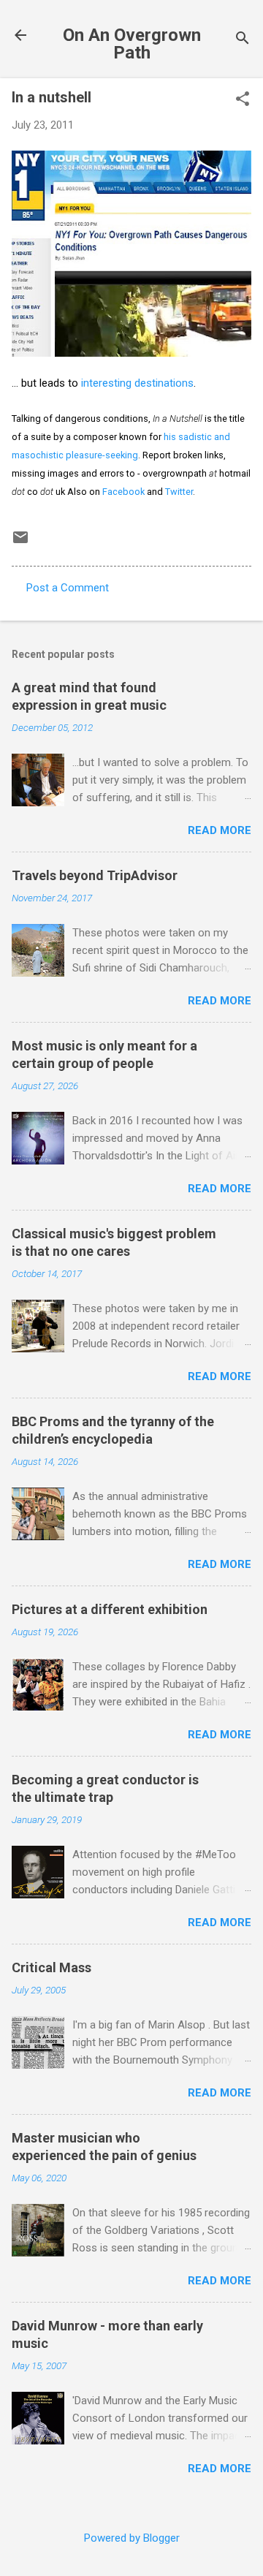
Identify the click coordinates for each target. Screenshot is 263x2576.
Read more (219, 830)
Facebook (123, 491)
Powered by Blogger (132, 2538)
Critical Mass (51, 1967)
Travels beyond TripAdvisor (95, 875)
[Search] (242, 40)
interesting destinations (137, 383)
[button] (242, 100)
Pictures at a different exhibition (109, 1609)
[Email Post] (20, 542)
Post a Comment (67, 587)
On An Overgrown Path (132, 44)
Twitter (179, 491)
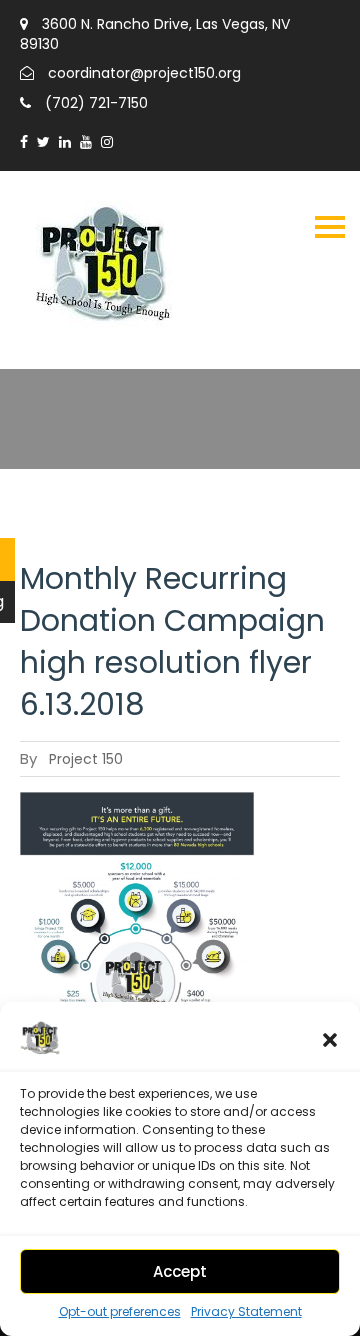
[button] (330, 1040)
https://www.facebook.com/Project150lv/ (24, 142)
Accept (180, 1271)
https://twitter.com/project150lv (43, 142)
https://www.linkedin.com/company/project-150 (65, 142)
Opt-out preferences (120, 1312)
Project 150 (86, 759)
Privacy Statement (246, 1312)
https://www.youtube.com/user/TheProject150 (86, 142)
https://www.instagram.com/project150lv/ (107, 142)
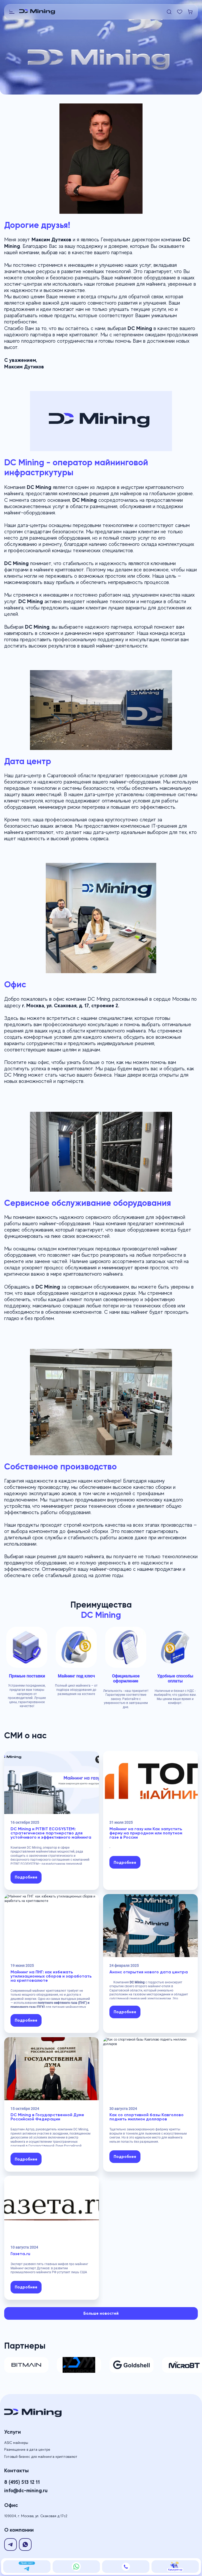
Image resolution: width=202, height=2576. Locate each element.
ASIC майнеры (16, 2443)
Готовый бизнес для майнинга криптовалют (40, 2456)
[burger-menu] (12, 12)
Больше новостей (101, 2313)
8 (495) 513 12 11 (22, 2482)
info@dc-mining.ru (26, 2490)
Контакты (16, 2470)
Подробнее (26, 1877)
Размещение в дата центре (27, 2449)
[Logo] (91, 11)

— TASK OBJECTIVE —
Would you give the data above again word for word, skipping any images?

— COMPLETED TASK —
Identify the click coordinates for each target. Screenshot is 263x2576.
Read more (219, 830)
Facebook (123, 491)
Powered by Blogger (132, 2538)
Critical Mass (51, 1967)
Travels beyond TripAdvisor (95, 875)
[Search] (242, 40)
interesting destinations (137, 383)
[button] (242, 100)
Pictures at a different exhibition (109, 1609)
[Email Post] (20, 542)
Post a Comment (67, 587)
On An Overgrown Path (132, 44)
Twitter (179, 491)
[button] (330, 1040)
https://www.facebook.com/Project150lv/ (24, 142)
Accept (180, 1271)
https://twitter.com/project150lv (43, 142)
https://www.linkedin.com/company/project-150 (65, 142)
Opt-out preferences (120, 1312)
Project 150 (86, 759)
Privacy Statement (246, 1312)
https://www.youtube.com/user/TheProject150 (86, 142)
https://www.instagram.com/project150lv/ (107, 142)
Image resolution: width=202, height=2576. Locate each element.
ASIC майнеры (16, 2443)
Готовый бизнес для майнинга криптовалют (40, 2456)
[burger-menu] (12, 12)
Больше новостей (101, 2313)
8 (495) 513 12 11 (22, 2482)
info@dc-mining.ru (26, 2490)
Контакты (16, 2470)
Подробнее (26, 1877)
Размещение в дата центре (27, 2449)
[Logo] (91, 11)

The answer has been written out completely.